Tuesday, November 11, 2008

Having "the talk"

Like I've said before I didn't have a "birds and bees" talk with my parents. And honestly I wish I had talked to my mom about it before she found out. It makes me wonder, Did my mom think I was all innocent and would never do it? Or did she just not want to admit it to herself? I was 16 when my mom found out that I was sexually active. I had never talked to her. I mean I heard her tell my older sister that she was disappointed in her for having sex before she was married, so I didn't want to tell her. But then I was thinking about it. You didn't talk to us. How are we supposed to know. So I started researching, when are you supposed to talk to your kids about sex? Is it really that hard to talk about it. I found this link, with 10 tips on talking to you kids about sex. I thought it was interesting.
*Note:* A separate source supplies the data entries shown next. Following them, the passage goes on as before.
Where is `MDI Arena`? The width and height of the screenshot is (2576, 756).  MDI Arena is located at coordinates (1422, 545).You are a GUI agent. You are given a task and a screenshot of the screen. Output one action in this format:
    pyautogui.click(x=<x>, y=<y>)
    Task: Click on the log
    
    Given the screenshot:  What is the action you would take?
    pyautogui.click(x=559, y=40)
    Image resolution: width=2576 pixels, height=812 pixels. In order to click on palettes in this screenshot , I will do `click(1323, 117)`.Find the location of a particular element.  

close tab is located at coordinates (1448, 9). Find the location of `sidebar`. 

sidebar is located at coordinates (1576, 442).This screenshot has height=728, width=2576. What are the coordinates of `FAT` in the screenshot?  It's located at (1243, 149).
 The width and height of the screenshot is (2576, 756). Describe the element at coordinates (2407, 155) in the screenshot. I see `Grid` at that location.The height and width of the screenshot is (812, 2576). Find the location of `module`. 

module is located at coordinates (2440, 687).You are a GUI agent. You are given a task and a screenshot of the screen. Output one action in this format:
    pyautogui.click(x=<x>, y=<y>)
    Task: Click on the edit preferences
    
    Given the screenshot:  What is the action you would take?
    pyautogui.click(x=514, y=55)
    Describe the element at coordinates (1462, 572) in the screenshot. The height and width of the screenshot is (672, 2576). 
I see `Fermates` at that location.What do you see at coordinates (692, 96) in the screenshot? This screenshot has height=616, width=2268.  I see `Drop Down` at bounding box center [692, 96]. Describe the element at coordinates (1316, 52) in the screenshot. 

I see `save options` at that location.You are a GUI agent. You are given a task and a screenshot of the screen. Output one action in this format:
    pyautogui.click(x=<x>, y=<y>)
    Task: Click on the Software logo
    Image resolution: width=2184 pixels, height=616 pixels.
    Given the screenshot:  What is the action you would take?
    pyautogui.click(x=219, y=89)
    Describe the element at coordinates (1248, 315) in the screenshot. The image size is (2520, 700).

http://www.talkingwithkids.org/first.html

4 comments:

Rachel said...

That's very interesting. I actually never really got the sex talk either. I was raised in a home though where I KNEW that sex after marriage was upheld. I have gone to church my entire life and so that kind of acted as the middle man of teaching me of the "rights" and "wrongs" of relations between a man and woman/boy and girl. I did, however, have a how-mom-gets-pregnant talk with my dad (random) when I was about 6 years old. Lol. But, back to the sex talk subject. I really don't think, had my parents actually talked to me about sex and all that, it would've stopped me. I was rebellious and was doing everything that they told me not to do. So, who knows, maybe the talk would've made it all worse anyways....

Emily said...

I was lucky enough to get the sex talk from my mother when I was 12. It was kind of awkward, but she was very calm and detailed. She explained what she expected of me and about what she did in the situations she faced. Then she told me that whatever I chose to do she would support me, even if the choices I made were "disappointing" to her. I'm really grateful to her and I think it's unfortunate that many girls (and boys) don't have those discussions with their parents.

Katie Minard said...

I never really had the talk with my parents either. I was not expected to wait for marriage, nor was I expected to 'go out there and do it'. It was just one of those things they let me figure out for myself. I guess my parents just assumed I knew what sex was, so why have an awkward discussion with me?

Celestial Goddess said...

My parents never had "the talk" with me, but not only that they never talked to me about anything. I never asked questions about anything personal. My best friends mom helped me out in a lot of areas, but I will always with that it was my mom instead. I watch my little sister grow up and watch the same thing happen, so I try to at least talk to her a little bit. The only way I knew my mom knew I was sexually active was this summer she casually said "I hope you're using more than just birth control. And that was the end of that discussion. And just to add to it, I had been on it for 9 months already. I hope that my kids talk with me when I have them.